October is Cybersecurity Month – so it’s a good time to step back and consider whether or not your organization is getting the fundamentals right. Many experts believe that ensuring the basics are in place can dramatically reduce cyber risk, and regulators
agree – not just in speeches but also in the new rules they are beginning to draft at great speed.
The headlines seem to imply that cyberattacks emanate from the world of comic book villains – as events beyond the ability of companies to prevent. It’s an attitude that has shaped many firm’s approaches to cyber risk. In its annual U.S. State of Cybercrime
Survey, CSO magazine asked “Which of the following groups posed the greatest cyber threat to your organization during the past 12 months?” Almost half of respondents cited external threats such as hackers, organized crime, or foreign entities. Only 13% cited
Major policy initiatives from governments also often emphasize large-scale anti-cyber threat programs. While these programs – such as the EU’s new cybersecurity initiative, with a new agency and increased spending on law enforcement – are very necessary,
they tend to underscore the idea that a cyberattack is inevitable, and not a matter of “if” but “when” it will occur.
It seems there is a clear bias towards external causes in the minds of many boards and senior leadership teams. And yet according to the UK government’s Cybersecurity Breaches Report 2017, released in April, the most common types of incidents involve fraudulent
emails sent to staff – in a stunning 72% of times where firms identified an attack or breach.

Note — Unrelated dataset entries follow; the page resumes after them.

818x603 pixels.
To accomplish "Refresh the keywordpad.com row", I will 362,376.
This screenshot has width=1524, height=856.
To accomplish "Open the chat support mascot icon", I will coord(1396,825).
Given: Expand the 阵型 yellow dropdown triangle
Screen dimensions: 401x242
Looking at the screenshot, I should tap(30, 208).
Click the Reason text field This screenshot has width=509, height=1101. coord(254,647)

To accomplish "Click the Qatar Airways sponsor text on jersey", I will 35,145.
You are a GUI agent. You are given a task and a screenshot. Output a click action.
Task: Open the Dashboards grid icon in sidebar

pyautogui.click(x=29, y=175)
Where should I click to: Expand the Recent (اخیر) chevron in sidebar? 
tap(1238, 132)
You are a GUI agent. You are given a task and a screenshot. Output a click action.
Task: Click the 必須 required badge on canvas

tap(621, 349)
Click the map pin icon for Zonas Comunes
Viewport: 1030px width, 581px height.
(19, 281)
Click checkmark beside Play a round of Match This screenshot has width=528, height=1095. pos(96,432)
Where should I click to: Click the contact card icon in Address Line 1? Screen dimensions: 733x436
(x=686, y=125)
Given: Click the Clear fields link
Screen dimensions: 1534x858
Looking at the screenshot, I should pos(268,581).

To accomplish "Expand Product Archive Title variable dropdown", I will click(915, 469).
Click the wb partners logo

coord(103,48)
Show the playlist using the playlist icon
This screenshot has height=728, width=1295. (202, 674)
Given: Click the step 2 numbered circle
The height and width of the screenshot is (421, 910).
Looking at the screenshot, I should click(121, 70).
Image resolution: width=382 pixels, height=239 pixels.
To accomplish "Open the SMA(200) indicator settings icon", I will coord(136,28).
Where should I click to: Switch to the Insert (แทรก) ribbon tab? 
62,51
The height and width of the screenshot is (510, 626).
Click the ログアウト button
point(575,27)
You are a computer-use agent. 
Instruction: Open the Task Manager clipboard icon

Other studies are beginning to back up the UK research. A Ponemon Institute research report released in September explored cybersecurity impacts on small and medium-sized organizations. It said that of the respondents who had a data breach, 54% indicated
that negligent employees were the root cause, an increase from 48% in the previous year.
It’s clear that employees can play a crucial role in providing an opening for these kinds of attacks. So, it’s hardly a surprise that experts are now saying that the best prevention is a cybersecurity strategy that stretches across all three lines of defense
– and that averting damage to an organization can be accomplished through simple pre-emptive steps. The UK’s Financial Conduct Authority is even going so far as to say that organizations could eliminate up to 80% of the cyber risks they are confronted with
if they improved the way they looked after their IT infrastructure, including the conducting better patch management and employee training.
The FCA is advocating that financial services firms implement programs such as ‘Cyber Essentials’ or the ‘10 steps to cyber security’. In the US, the Federal Financial Institutions Examinations Council (FFIEC)’s Cybersecurity Assessment Tool, as well as
the National Institute of Standards and Technology’s Cybersecurity Framework also provide insight into how basic prevention steps can be used to help ameliorate a firm’s exposure to cyber risk.
Financial services regulators are busy updating their supervisory frameworks around cyber risk management. For example, the US Securities and Exchange Commission released a statement on cybersecurity in late September that discussed the progress it is making
on its approach – following on from an August paper that discussed observations from reviews of firms’ policies and procedures. New York State’s cybersecurity rules – which became effective earlier this year – are some of the toughest in the world, and most
other US states are in the process of implementing their own. The Office of the Comptroller of the Currencyis also in the process of consulting on updates to their cybersecurity frameworks.
Cyber risk is now viewed as an issue for individual firms, as well as source of much larger systemic risk for the global economy. Organizations can expect a wide range of new rules over the next 12 months, focusing on the policies and procedures necessary
to prevent breaches.
Financial services firms should be looking at how they can improve their approach to cybersecurity across all three lines of defense – detection; policies and compliance; and testing and auditing – to reduce their cyber risk exposure. Regulators will be
focusing on firms’ approach to cyber risk management in their inspections even before new rules are put in place. Steps to take now include:
- Assessments – Firms should be assessing their cybersecurity program at least annually. This includes conducting a cyber business risk assessment and reviewing their capabilities, their gaps, and their overall maturity in regards to controls and their efficiency
- Reviewing policies and procedures – Given the fast pace at which governments and regulators are updating cybersecurity rules, firms should put in place a robust approach to policy and procedure tracking and management. This includes implementing software
solutions to help manage and enforce policies in a more “business as usual” way.
- Testing – Organizations should specifically test how well their policies and procedures are aligned with controls and are proved to be implemented, efficient, and effective. For example, will employees click on an email that looks questionable? Or how effective
are policies about sending attachments, from both an IT and a human resources perspective?
- Evidencing – It’s very important that all of this activity is documented correctly so that it can be evidenced to internal audit, external audit, and the regulators. For many firms, it will make sense to put in place a formal, technology-supported approach
to this task.
- Training – Having employees trained in both the organization’s policies as well as what to do in “real life” situations is key to reducing cyber risk.
Being proactive when it comes to cyber risk is important – for both regulatory compliance and for keeping the firm safe. Firms should move quickly to ensure they are engaged with this important, rapidly evolving issue.